Hélas, la politique commune de l’asile et de l’immigration a jusque-là été un échec patent. Construite pour des flux faibles, elle n’a pas résisté à un afflux massif de réfugiés politiques et économiques. Le système Dublin III, adopté dans l’urgence, s’est révélé impuissant à enrayer le phénomène.

J’insiste, l’Union européenne est aujourd’hui placée face à un dilemme existentiel : se réformer efficacement ou voir la solidarité des États membres se déliter jour après jour. Le Conseil européen des 28 et 29 juin devra prendre des positions claires.

Cette crise, effectivement, est aussi une crise de solidarité des États membres. Les populistes de tous bords surfent sur la vague migratoire pour remettre en question le projet européen. L’exemple dramatique de l’Aquarius illustre ce cynisme destructeur, qui met en péril la cohésion des Européens.

J’ajoute, mes chers collègues, que l’échelle européenne est également la plus pertinente pour définir une politique commune d’attraction des talents, à la mesure de celle qui se pratique, par exemple aux États-Unis, avec la green card, ou au Canada. L’extension du passeport talent, prévue dans le projet de loi, est une bonne chose.

Nous devons nous donner les moyens d’attirer les scientifiques, les artistes, les chefs d’entreprise les plus talentueux du monde pour faire rayonner notre pays et notre continent. L’Union européenne ne deviendra pas « l’économie de la connaissance la plus compétitive et la plus dynamique du monde », pour reprendre les termes de la stratégie de Lisbonne, sans s’ouvrir aux compétences du monde entier.

Madame la ministre, mes chers collègues, que ceux qui réclament moins d’Europe et, en même temps, le règlement de la crise des migrants regardent la vérité en face : la solution au problème des migrations et de l’asile sera politique, elle sera européenne, elle sera collaborative ou elle ne sera pas ! (Applaudissements sur les travées du groupe Les Indépendants – République et Territoires et sur des travées du groupe La République En Marche.)

M. Roger Karoutchi. Très bien !

M. le président. Mes chers collègues, que des groupes ayant un temps de parole de dix minutes le dépassent de trente secondes, soit ! Mais quand un groupe divise son temps de parole en trois interventions de deux minutes et le dépasse, à chaque fois, de trente secondes, il l’accroît très nettement. J’en appelle à votre vigilance.

La parole est à M. Guillaume Arnell. (Applaudissements sur les travées du groupe du Rassemblement Démocratique et Social Européen.)

M. Guillaume Arnell. Monsieur le président, madame la ministre, monsieur le président de la commission des lois, monsieur le rapporteur, mes chers collègues, l’actualité fait une fois de plus écho à nos débats. L’intervention de l’Aquarius a permis d’éviter un nouveau drame en Méditerranée : 629 vies ont été sauvées !

Bien qu’il ne concerne qu’une partie très minoritaire de la population en France, le droit des étrangers a été très régulièrement modifié depuis les années quatre-vingt, avec pas moins de vingt-neuf textes sur le sujet. Comment expliquer cette surreprésentation législative ?

La première raison que l’on peut avancer est l’inadaptation de la méthode retenue.

L’arrivée d’étrangers sur le territoire national continue d’être abordée comme un phénomène conjoncturel, une crise passagère, alors que, compte tenu de l’évolution structurelle des flux migratoires et de la permanence des conflits suscitant l’exil – Irak, Syrie, Afghanistan, pour ne citer que ces pays –, il est indispensable d’adopter une démarche plus prospective.

Il faut totalement repenser notre système d’accueil et d’intégration, de l’hébergement d’urgence à l’exécution des décisions administratives.

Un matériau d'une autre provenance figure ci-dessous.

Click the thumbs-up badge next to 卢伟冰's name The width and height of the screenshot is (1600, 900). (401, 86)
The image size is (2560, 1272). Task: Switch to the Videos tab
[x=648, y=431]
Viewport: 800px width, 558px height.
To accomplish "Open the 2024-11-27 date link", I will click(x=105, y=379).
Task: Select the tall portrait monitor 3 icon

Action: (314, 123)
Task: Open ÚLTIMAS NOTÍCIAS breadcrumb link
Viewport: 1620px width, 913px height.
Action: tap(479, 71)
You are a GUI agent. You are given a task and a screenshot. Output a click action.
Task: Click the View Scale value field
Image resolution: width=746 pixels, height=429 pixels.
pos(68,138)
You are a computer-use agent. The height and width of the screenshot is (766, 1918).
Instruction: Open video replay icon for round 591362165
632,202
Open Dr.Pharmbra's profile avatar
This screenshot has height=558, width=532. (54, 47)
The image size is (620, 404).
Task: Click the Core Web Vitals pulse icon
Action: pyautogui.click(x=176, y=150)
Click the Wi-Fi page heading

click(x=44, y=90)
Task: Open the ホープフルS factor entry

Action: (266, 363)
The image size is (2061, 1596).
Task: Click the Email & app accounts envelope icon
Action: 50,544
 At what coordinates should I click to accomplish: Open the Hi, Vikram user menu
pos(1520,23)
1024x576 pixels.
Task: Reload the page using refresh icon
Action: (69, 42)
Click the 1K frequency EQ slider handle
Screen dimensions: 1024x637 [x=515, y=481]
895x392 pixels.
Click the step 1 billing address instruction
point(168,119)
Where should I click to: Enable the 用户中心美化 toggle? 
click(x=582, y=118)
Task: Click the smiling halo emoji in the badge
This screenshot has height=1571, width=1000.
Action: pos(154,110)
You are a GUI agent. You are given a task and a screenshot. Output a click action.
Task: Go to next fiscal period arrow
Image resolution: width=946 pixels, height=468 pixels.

Partout en Europe, le populisme gagne du terrain en se nourrissant de la question migratoire. Une approche globale est donc absolument nécessaire, si l’on veut que les Français ne perçoivent pas notre politique d’accueil et d’intégration comme une charge déraisonnable et contraire à leurs intérêts.

Il faut avoir présent à l’esprit que cette vision négative est liée au sentiment de déclassement éprouvé par certains de nos concitoyens et au renforcement des inégalités.

À ce titre, nous sommes nombreux à penser que ce débat se serait déroulé dans un contexte plus satisfaisant s’il s’était inscrit dans la continuité de mesures destinées à restaurer la justice sociale dans l’ensemble des territoires de la République. En effet, chaque réforme du droit des étrangers et des demandeurs d’asile est essentiellement politique et ne peut être présentée comme une simple réponse à une crise ou une mise en conformité avec le droit européen ou international.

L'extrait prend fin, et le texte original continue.